Kieffer was hospitalized in Baghdad, transferred to Germany, and then Brook Army Medical Center in San Antonio for treatment of traumatic brain injuries before returning home to Eglin AFB to continue his recovery.  He received a purple heart as a result of his injuries.

When Kieffer started at AFIT, dealing with memory issues and reduced information process speeds were difficult.  He recalled one assignment took him 7 hours to complete, describing the situation as “hard, because I could see from the outside that this is not how my brain used to work.”   

Kieffer believes that learning has been his best therapy in helping to improve his memory. While he did feel at a disadvantage against his classmates in the beginning, he began to work with them to tackle the tough problems.  “Obviously when I felt like I wasn’t up to par with my brain it’s tough to ask for help when you are so prideful.  Swallow your pride because no one is going to look poorly on you if you ask for help to get through assignments.”

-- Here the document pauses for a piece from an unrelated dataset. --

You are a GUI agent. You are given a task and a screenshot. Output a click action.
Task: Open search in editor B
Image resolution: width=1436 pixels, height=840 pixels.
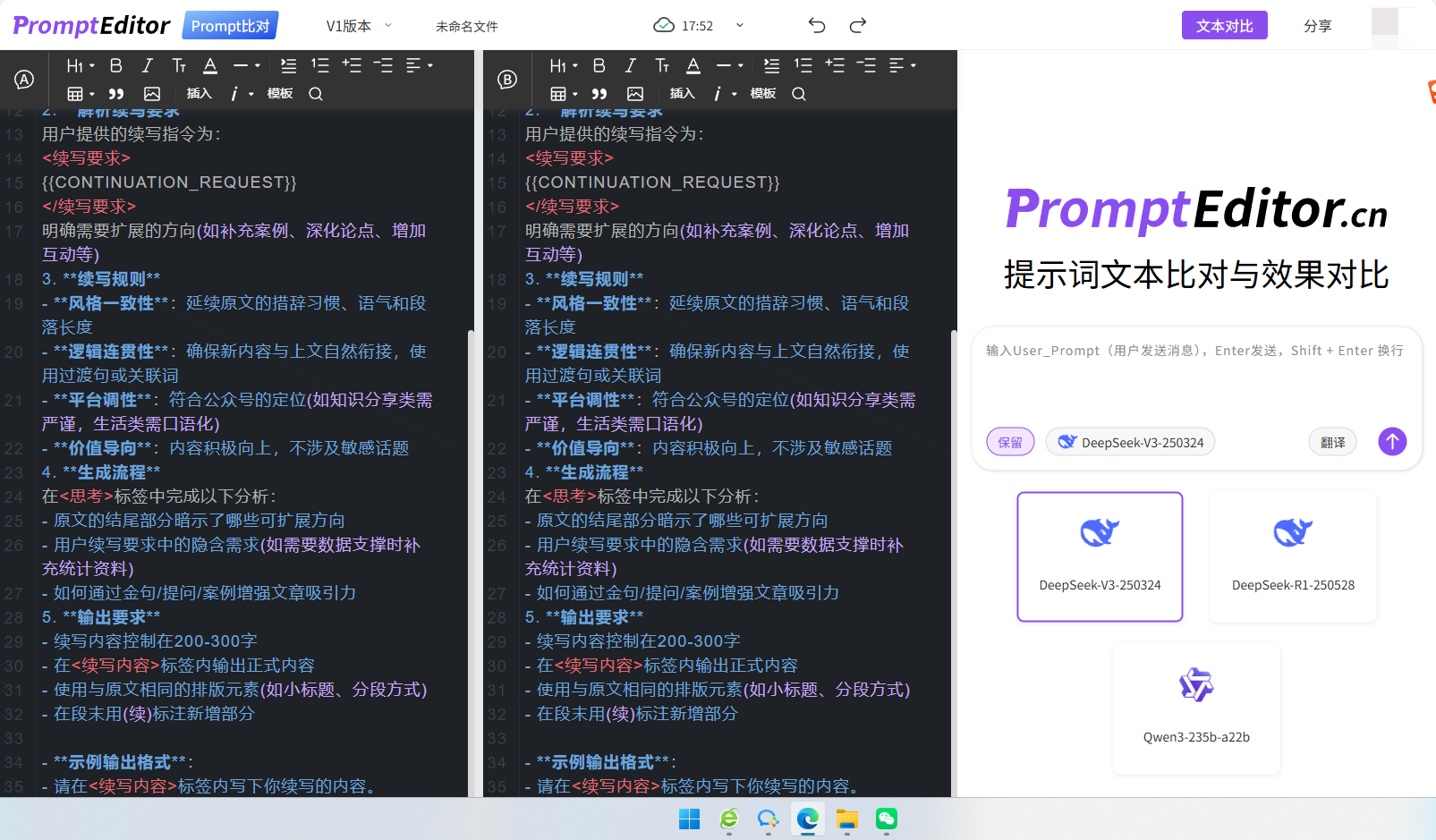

Lt Col Shay Capehart taught Kieffer’s statistical refresher class in the fall of 2011.  Lt Col Capehart said Kieffer talked to him about his injury “just in case I noticed some irregularities in his concentration or performance during the semester.  That was the last time we ever spoke of his condition, because I never noticed any issues with Mitch's performance during the fall class.  Instead, Mitch was one of my top students in class.”

For the first three years of his active duty service, Kieffer was a part of the AF Triathlon Team comprised of 12 men and 6 women from across the Air Force.  In October 2012, Maj James Bales, the AF team coach for the 2013 Warrior Games and a previous Triathlon teammate, called Kieffer to urge him to apply for the team and compete in the Ultimate Champion competition.  Before the call, Kieffer knew very little about the games and had never considered applying.  But the thought of competing triggered his competitive streak and was appealing, especially since he was already training to try out for the AF Triathlon Team again.

Setting priorities has helped Kieffer continue his physical training while at AFIT.  He trains 10 – 17 hours a week with one or two workouts a day. “It’s always a competition with myself.  If you don’t quit during a hard training interval, then you aren’t going to give in when school or life in general, is hard.”

While preparing for the games, Capt Kieffer is completing his master’s degree thesis investigating proper efficiencies and staffing of recovery care programs for the growing population of wounded warriors. “I wanted to have a thesis topic that I really had a passion for and make a difference.  After going through the recovery care system, I wanted to look at ways to improve the efficiency of the process.”  Kieffer hopes his thesis will provide recovery care coordinators with statistical analysis demonstrating the importance of their work.  “I’m almost done and I still can’t get enough – I still want to continue on other aspects.” 

Following graduation from AFIT in March 2013, Kieffer will report to Air Combat Command A9 (Analyses, Assessments, and Lessons Learned) at Langley AFB to work with his previous professor.  Lt Col Capehart is looking forward to Kieffer’s arrival stating, “In addition to receiving a bright officer, we are receiving one of the top athletes in the service.  We are pleased to have Capt Kieffer represent us at the Warrior Games this summer, and he's going to be a fine athletic role model for the entire HQ ACC staff.”